При этом губы матушки сложились в несколько презрительную улыбку, а профессор громко откашлялся и плюнул.

Я никак не могу утверждать, что этот плевок относился непосредственно к "его превосходительству", но maman, вероятно, в виду этой случайности сейчас же нашла нужным добавить, что Лев Яковлевич очень не злой человек и имеет свои заслуги и достоинства, а жена его Ольга Фоминишна положительно очень добрая женщина, и дети их тоже очень добрые, особенно старшая дочь Агата, которую maman назвала даже натурою превосходною, благородною и любящею.

Путь мой был невелик - и я через десять минут очутился на большом дворе, по которому бродили молча какие-то необыкновенно смирные, или привычные к незнакомым посетителям, собаки. Их что-то было много, и все они откуда-то вставали, переходили через светлую полосу, которая падала от одного из освещенных окон, и исчезали во тьме. В дворе стоял большой одноэтажный дом и множество флигелей, построенных углами и зигзагами. Все это, несмотря на сумрак, представляло очень оживленную массу: во флигелевых окнах светились огни, а за углами во всех темных впадинах шевелились какие-то тени - и их было так много, что они становились для меня страшнее, чем собаки, на добродушие которых я начал доверчиво полагаться. Все эти тени, населяющие двор моего родственника и покровителя, были жиды, которые каждый день под сению сумерек в обилии стекались сюда, неся с собой разновидные дары для приобретения себе дядиной благосклонности. Они-то - эти всеведущие потомки Израиля - и указали мне путь, каким я должен был проникнуть в святилище, куда их по очереди и лишь за деньги впускал дядин камердинер.

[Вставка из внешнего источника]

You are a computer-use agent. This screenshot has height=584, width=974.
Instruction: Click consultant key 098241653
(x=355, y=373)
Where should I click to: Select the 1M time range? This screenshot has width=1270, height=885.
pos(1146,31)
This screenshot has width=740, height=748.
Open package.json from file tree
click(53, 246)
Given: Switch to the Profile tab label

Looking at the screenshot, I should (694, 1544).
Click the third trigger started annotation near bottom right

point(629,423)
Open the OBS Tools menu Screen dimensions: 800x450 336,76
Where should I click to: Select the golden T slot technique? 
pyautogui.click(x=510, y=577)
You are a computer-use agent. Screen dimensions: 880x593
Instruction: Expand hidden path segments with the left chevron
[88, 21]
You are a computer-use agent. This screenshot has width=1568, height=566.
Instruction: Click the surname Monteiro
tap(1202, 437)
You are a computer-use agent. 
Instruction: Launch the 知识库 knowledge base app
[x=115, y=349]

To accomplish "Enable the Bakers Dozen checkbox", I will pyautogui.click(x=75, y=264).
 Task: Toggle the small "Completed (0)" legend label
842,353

Хотя генерала Льва Яковлевича мне никто не рекомендовал с особенно дурной стороны, но я не был расположен составлять о нем хорошее мнение: его дом с каким-то огненным трясением во всех окнах, его псы, сумрачные жиды, а особенно его низенький камердинер Иван с узким лисьим лицом и широким алчным затылком - все это производило во мне отталкивающее впечатление. Несмотря на свою тогдашнюю молодость и неопытность, я во всем этом обонял какой-то противный букет взятки, смешанной с кичливой заносчивостью и внутренним ничтожеством. Лев Яковлевич с виду не похож был на человека, а напоминал запеченный свиной окорок: что-то такое огромное, жирное, кожистое, мелкощетинистое, в светлых местах коричневое, а в темных подпаленное в виде жженой пробки. Вся эта жирная, массивная глыба мяса и жиру была кичлива, надменна, раздражительна и непроходимо глупа. Лев Яковлевич был до того самообольщен, что он даже не говорил по-человечески, а только как-то отпырхивался и отдувался, напоминая то свинью, то лошадь.